Thanks of the post!
Can you provide a link to the study you reference?
I purchased a copy and read Thomas Seyfried's 2012 book "Cancer as a Metabolic Disease"...its written in the fashion of a graduate level biochemistry textbook and assumes the reader has a good grasp of, at a minimum, undergraduate organic chemistry...so I have an interest in this line of research.

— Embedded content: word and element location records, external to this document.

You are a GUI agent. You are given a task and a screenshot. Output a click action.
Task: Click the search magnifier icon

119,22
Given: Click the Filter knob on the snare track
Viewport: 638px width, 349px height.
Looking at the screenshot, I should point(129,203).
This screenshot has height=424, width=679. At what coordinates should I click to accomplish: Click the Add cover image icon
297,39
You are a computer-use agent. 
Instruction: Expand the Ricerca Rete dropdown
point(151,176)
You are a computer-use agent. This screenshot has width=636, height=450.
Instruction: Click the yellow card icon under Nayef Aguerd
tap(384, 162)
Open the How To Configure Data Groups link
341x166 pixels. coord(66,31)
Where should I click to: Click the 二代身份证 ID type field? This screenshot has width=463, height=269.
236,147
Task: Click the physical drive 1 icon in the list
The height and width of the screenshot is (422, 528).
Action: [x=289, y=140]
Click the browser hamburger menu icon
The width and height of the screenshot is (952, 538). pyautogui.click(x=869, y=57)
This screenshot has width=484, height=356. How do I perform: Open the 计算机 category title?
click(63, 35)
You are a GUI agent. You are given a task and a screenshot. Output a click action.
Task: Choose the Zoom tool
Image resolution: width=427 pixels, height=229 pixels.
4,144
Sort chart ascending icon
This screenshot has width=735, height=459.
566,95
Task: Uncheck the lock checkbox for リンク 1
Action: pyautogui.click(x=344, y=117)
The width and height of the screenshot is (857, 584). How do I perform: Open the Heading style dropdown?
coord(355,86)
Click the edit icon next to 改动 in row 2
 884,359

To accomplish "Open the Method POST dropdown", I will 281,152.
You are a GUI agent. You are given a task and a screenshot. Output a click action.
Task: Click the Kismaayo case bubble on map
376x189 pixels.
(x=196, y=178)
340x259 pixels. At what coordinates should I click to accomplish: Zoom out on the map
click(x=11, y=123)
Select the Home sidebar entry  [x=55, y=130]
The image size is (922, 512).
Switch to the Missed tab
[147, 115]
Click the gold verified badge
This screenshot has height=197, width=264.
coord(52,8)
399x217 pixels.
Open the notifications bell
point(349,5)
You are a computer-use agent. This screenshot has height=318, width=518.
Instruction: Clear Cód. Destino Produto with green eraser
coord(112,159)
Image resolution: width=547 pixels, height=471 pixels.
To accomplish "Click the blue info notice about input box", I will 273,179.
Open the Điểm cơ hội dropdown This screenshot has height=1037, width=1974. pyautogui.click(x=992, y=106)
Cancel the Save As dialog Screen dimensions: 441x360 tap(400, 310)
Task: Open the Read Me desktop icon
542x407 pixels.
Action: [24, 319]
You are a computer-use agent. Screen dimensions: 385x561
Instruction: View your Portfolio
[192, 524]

I had previously seen Dr. Geo YouTube video and I watched it again, after your post. I came away with a few notable observations from this video:
1) Dr.'s Gong & Espinosa both agree that glutamine, is a "non-essential" amino acid that is produced by the body and it is the most abundant amino acid in our blood.
2) Localized lower/intermediate risk prostate cancer cells are LESS glucose dependent than other types of cancer.
3) Dr. Gong's earlier research indicated that localized prostate cancer (Gleason 6, 7 and 8) were NOT influenced by glutamine blocking mechanisms. Apparently, it's a controversial point, in medical research circles, that glutamine influences these lower/intermediate PCa types.
4) Advanced prostate cancer (MCRPC & MCSPC), and especially neuroendocrine prostate cancer, DOES appear to be glutamine "addicted". This is where the the glutamine based research appears to be the most promising and focused; but NOT through modified diet.
5) In pancreatic cancer, the research shows the blocking glutamine makes the cancer MORE RESISTANT...therefore, one needs to be very careful before making conclusions about attempting to restrict glutamine...by any means. In fact, glutamine is absolutely necessary for proper functioning in other parts of the body.
It seems to me that the one thing that everyone (Seyfried, Gong, Espinosa and virtually every traditional cancer physician) in the cancer research arena ALL agree...the one thing that is definitely helpful in slowing cancer...EXERCISE, EXERCISE, EXERCISE.
What you posted right there, handera, is the single best example of all the contradictory discoveries we find on the internet.
For every study proving X, there’s a study debunking it and promoting Y. It can drive you bonkers!
The funny thing is that we all seem to think that the startling rise in cancer rates is solely to do with our modern diet, lack of exercise, environmental hazards, etc. Sure, there is some of that, esp. things like mesothelioma tied to asbestos, lung cancer to smoking, etc.
But people died from cancer centuries ago! There are accounts of breast cancer, skin cancers and others during pioneer times when there was no processed food, exercise was a necessity, and industrial waste was not as common as today.
The BIG difference is diagnosis. Imagine a country doctor trying to figure out why your 50 yr old father is in such pain, can’t pee and his leg “just done broke on his own”!
The poor guy probably had metastatic prostate cancer but how could anyone know? No PSA, no scans…nothing!
Now today we see a large increase in younger people getting cancer….getting ‘diagnosed’ is more like it since testing is so abundant (rampant?) today and drs. look for familial patterns of disease and start testing earlier.
We may not love the PSA test but once they can really refine it past the current PSE and onward, men will start getting tested at 40 yrs of age - and unfortunately even MORE cancer will be found and the news will be filled with the “startling rise” of prostate cancer in younger men.
But it will be the same as it ever was, to quote David Byrne, and for all that earlier testing and diagnosis some men will still die, just as they did in the Old West and in Roman times - if they lived that long in the first place.